From coast to mountains, you are rarely far from a vineyard in Languedoc-Roussillon. Neat rows of vines hug the hills, adding a magical dimension to the rolling plains – here and there along the coast they seem poised to tumble into the sea. Wine is far more than the principal product here. It is redolent of the history, culture, landscape, sunshine and, indeed, the very air of the province.

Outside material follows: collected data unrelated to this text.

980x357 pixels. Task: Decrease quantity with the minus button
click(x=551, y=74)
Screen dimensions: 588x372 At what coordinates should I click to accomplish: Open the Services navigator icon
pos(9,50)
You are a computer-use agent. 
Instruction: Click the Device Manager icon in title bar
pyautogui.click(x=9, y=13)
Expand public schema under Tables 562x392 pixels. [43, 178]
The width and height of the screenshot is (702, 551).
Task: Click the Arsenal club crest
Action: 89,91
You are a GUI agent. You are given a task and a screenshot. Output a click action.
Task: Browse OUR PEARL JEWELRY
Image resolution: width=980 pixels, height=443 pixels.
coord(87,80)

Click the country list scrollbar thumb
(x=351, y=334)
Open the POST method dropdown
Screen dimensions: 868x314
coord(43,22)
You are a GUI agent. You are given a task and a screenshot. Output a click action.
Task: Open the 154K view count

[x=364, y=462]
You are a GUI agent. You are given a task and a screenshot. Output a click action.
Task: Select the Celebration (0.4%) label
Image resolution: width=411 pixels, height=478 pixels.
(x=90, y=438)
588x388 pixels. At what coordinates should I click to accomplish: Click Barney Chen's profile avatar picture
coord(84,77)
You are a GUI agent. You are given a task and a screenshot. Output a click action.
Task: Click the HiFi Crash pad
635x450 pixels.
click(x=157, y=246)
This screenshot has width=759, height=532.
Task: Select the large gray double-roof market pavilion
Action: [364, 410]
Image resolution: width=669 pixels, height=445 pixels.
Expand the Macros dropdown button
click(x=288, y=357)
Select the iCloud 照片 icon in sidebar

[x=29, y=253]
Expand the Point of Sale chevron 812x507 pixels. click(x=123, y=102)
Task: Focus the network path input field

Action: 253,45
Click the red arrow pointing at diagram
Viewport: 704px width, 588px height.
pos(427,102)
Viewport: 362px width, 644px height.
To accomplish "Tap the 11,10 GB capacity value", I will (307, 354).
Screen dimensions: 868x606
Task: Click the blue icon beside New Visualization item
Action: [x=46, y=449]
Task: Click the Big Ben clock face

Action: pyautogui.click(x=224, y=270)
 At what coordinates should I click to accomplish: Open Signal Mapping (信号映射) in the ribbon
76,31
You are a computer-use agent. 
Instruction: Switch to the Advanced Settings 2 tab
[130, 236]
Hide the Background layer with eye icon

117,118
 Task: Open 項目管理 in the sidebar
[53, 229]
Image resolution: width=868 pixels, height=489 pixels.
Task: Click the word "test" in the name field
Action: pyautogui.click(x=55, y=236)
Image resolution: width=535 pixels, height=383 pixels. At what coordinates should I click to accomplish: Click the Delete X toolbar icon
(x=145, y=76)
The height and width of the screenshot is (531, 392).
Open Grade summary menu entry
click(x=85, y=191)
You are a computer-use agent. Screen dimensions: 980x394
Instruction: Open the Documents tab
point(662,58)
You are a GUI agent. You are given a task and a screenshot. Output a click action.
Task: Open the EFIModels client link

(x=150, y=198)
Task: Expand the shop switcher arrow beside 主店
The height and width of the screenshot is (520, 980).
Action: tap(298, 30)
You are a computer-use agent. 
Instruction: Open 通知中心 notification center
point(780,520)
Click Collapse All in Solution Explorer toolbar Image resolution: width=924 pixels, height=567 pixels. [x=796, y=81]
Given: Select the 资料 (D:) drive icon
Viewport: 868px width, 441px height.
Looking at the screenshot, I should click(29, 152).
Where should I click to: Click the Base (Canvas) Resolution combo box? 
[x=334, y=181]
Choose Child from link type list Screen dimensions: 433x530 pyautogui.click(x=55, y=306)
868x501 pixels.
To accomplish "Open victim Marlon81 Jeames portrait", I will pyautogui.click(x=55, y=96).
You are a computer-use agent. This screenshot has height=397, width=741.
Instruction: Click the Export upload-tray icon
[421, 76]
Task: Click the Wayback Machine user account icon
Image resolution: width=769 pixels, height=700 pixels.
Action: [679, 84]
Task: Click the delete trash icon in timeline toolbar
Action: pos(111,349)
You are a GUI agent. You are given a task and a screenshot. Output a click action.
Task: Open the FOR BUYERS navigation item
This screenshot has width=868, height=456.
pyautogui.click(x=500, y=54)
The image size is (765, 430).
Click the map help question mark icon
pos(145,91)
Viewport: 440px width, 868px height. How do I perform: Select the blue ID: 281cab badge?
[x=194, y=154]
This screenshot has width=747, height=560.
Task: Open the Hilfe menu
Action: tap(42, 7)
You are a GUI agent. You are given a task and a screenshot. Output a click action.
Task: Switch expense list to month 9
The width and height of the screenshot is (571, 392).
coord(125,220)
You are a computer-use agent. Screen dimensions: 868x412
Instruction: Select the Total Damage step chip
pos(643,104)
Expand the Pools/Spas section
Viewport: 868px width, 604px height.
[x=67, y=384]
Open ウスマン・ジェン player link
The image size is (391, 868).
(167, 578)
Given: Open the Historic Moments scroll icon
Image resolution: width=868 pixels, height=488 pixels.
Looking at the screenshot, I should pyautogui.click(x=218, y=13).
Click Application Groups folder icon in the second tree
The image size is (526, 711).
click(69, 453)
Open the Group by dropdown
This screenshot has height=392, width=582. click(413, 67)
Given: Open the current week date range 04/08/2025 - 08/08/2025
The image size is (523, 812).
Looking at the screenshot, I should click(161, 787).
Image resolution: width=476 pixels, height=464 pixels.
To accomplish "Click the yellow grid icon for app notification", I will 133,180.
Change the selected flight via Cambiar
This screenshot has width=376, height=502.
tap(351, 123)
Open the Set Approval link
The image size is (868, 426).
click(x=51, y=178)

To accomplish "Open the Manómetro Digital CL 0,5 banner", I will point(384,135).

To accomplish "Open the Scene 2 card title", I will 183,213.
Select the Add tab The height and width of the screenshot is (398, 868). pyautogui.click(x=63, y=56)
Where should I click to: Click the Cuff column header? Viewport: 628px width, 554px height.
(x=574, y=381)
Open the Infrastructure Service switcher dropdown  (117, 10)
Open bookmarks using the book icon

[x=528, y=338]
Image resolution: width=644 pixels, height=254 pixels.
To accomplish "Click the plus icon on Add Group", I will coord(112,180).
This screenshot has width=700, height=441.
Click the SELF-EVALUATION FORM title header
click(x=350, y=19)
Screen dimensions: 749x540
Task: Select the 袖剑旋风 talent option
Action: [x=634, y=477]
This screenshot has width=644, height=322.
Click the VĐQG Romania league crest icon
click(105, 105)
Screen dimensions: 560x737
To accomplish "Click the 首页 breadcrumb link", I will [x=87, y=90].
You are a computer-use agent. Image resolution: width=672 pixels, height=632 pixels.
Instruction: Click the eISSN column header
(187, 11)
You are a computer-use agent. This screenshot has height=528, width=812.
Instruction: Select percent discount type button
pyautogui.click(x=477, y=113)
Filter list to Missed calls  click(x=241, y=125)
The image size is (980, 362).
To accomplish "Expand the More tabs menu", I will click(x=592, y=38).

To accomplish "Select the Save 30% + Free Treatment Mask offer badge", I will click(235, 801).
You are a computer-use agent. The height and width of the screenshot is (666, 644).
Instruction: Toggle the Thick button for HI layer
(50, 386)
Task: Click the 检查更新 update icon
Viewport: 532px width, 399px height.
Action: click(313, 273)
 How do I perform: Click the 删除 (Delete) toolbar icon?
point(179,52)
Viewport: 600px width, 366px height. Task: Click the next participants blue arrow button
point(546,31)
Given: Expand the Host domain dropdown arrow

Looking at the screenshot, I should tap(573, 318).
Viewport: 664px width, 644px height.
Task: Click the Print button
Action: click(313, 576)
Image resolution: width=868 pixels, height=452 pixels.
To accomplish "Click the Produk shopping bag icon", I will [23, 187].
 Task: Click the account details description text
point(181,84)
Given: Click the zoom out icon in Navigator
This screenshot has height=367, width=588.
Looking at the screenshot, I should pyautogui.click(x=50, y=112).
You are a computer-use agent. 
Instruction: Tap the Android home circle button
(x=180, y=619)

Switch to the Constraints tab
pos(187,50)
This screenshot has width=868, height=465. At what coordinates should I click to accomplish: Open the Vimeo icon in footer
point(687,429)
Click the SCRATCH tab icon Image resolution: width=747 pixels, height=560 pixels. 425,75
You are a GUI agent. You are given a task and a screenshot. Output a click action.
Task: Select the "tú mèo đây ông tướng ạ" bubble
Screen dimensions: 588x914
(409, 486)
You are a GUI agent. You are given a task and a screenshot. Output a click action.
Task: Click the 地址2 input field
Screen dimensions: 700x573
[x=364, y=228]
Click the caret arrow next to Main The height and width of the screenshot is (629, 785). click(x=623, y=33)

It was the Greeks and Phoenicians who brought vines to the coastal area and produced the first wines here, a practice continued by the Romans. Fast-forward to the 17th century and, with the opening of the Canal du Midi, wine was a major export. Yet it was with the coming of the railways in the 19th century that the wine trade really flourished and became particularly big business. Production boomed, making the region France’s biggest wine producer – and so it remains today. Yet where quantity once eroded quality, the commitment and enthusiasm of the province’s wine producers have latterly resulted in a quiet revolution of wonderful tastes. This is perhaps especially the case in the Hérault region where the terrain encompasses coast, lush river valleys and the highlands of the Haut-Languedoc. All of which is reflected in a striking variety of styles and flavours.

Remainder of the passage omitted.